Тем временем ей «стукнуло», как говорят русские, сорок, то есть она «разменяла еще одну десятку», как они же выражаются. Между прочим, ее русский становился все лучше благодаря почти систематическому изучению этого идиотского языка. К тому же после Ирака экспедиция Лилиенманна передвинулась в Израиль, где большинство рабочих на раскопках в Кесарии и Ашкелоне оказались русскими.

Прошло уже больше двух лет с тех пор, как она покинула «Пинкертон». Она была красива, как всегда. Красивее, чем как всегда.

Археология, почтенные читатели, помогает стареющим девушкам закрутить часы назад. И никаких специальных усилий не требуется. Просто работай в траншее день-деньской, карабкайся на холмы в пустыне или на морском побережье, дай твоим волосам выцвести под свирепым солнцем, мой кожу водой древних источников, ночуй в палатках с поднятым пологом, то есть среди постоянно дующего бриза, меняй своих партнеров, не проверяя их интеллектуального уровня, – вот рецепт для поддержания молодости.

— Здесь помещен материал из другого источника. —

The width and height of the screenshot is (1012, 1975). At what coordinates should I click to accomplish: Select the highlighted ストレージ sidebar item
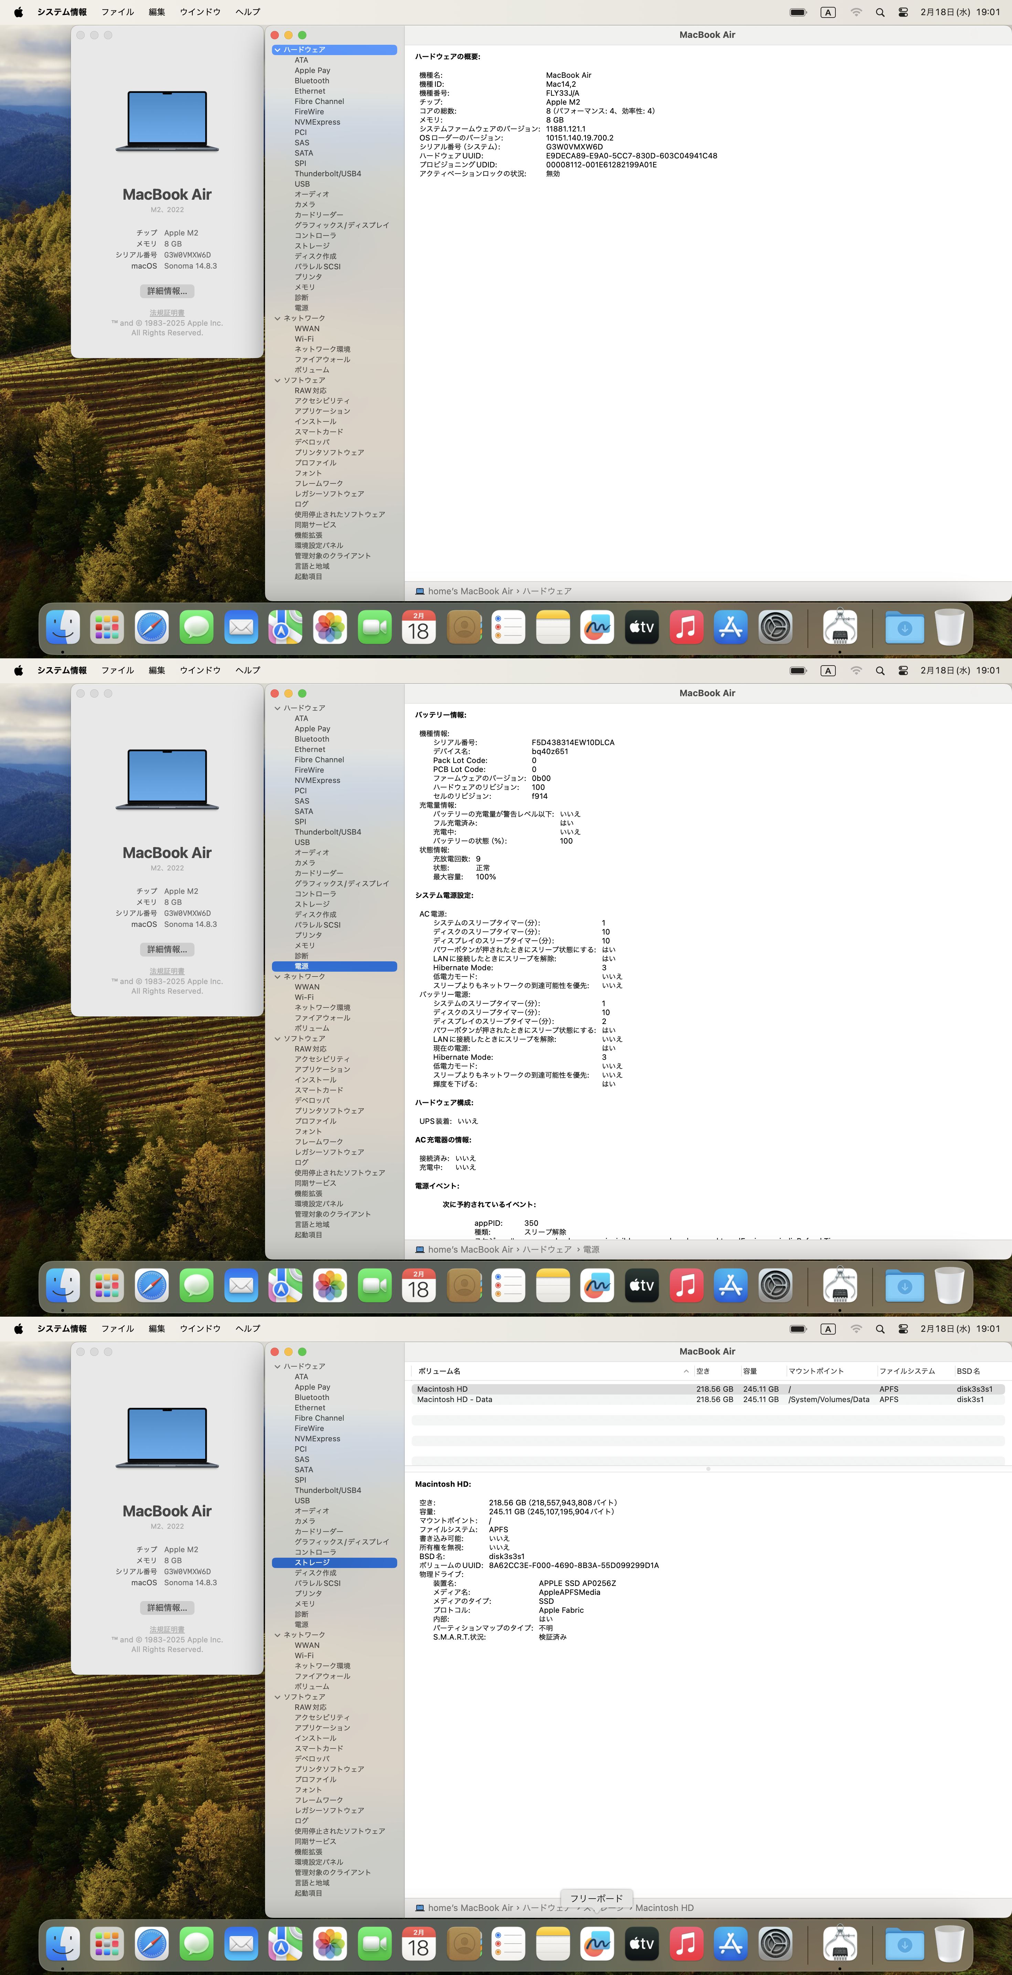[x=312, y=1563]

Не успеете вы продумать этот рецепт, как мы вам скажем, что археологическая экспедиция – это не пикник. Временами Нора уставала от блуждания по путям древних патриархов, от палаток и дряхлых постоялых дворов, где сомнительный душ воспринимается как дар Божий. Тогда она ненадолго удирала в параллельный мир пятизвездных отелей, бассейнов и прохладных полутемных баров. Кляня себя за неизлечимые буржуазные склонности, она отправлялась делать покупки в отельные аркады с их сволочными ценами и за ужином появлялась то как леди от Сен-Лорана, то как шикарная богемщица от Сони Рикель.

Тель-Авив, Афины, Корфу, Венеция, вот она входит в усыпляюще элегантный зал. Легкое землетрясение проходит звоном по хрустальным бокальчикам. Престарелое население этих мест с зияющими ртами смотрит на одинокую безупречную красавицу, что идет по проходу словно призрак «тех наших лет». Она занимает столик в углу, заказывает бутылку шампанского. Метрдотель, взволнованный и серьезный, стоит рядом, задавая вопросы по меню. Он уже видел оттиск ее кредитной карточки и знает, кто она. В Средиземноморье метрдотели следят за светской хроникой и знают о жизни Корбахов и Мансуров.

Сама себе она говорила, что останавливается в этих отелях, только чтобы встряхнуться с помощью какого-нибудь вульгарного приключения с каким-нибудь плейбоистым ебарем из тех, что тут рыщут в поисках великосветской бляди. Увы, где они, эти всесокрушающие секс-конкистадоры? Ни один не тянул на ее воображение. После шампанского она признавалась себе, что ищет только Сашку, хотя вероятность встреч с ним в этих местах была равна вероятности падения метеорита вот именно в этот ресторанный зал.

В поле ей часто казалось, что она излечилась от Сашки. Трахнув в палатке какого-нибудь кудрявого мальчика, она бормотала: «Пусть испарится весь этот твой „новый сладостный стиль“! Я могу с этим справиться! Ты мне не нужен!» Странным образом всякое возвращение к цивилизации вызывало длинную череду воспоминаний об их встречах и разлуках среди стеклянных стен. Она видела ночной опустевший аэровокзал с одинокой фигуркой, бредущей ей навстречу мимо закрытых стоек и сувенирных киосков. Он еще не видит ее, но они сближаются в бесконечном, слегка искривленном коридоре того, что он называл «наше комфортабельное Чистилище». Он слышит стук ее каблучков и поднимает голову с живостью, неожиданной для такого волокущегося тела в штанах-мешках. Его лоб во всем его величии напоминает «Боинг-747» анфас. При виде бегущей к нему фигурки нижняя часть кокпита открывается в неповторимой обезьяньей улыбке. Что за внешность!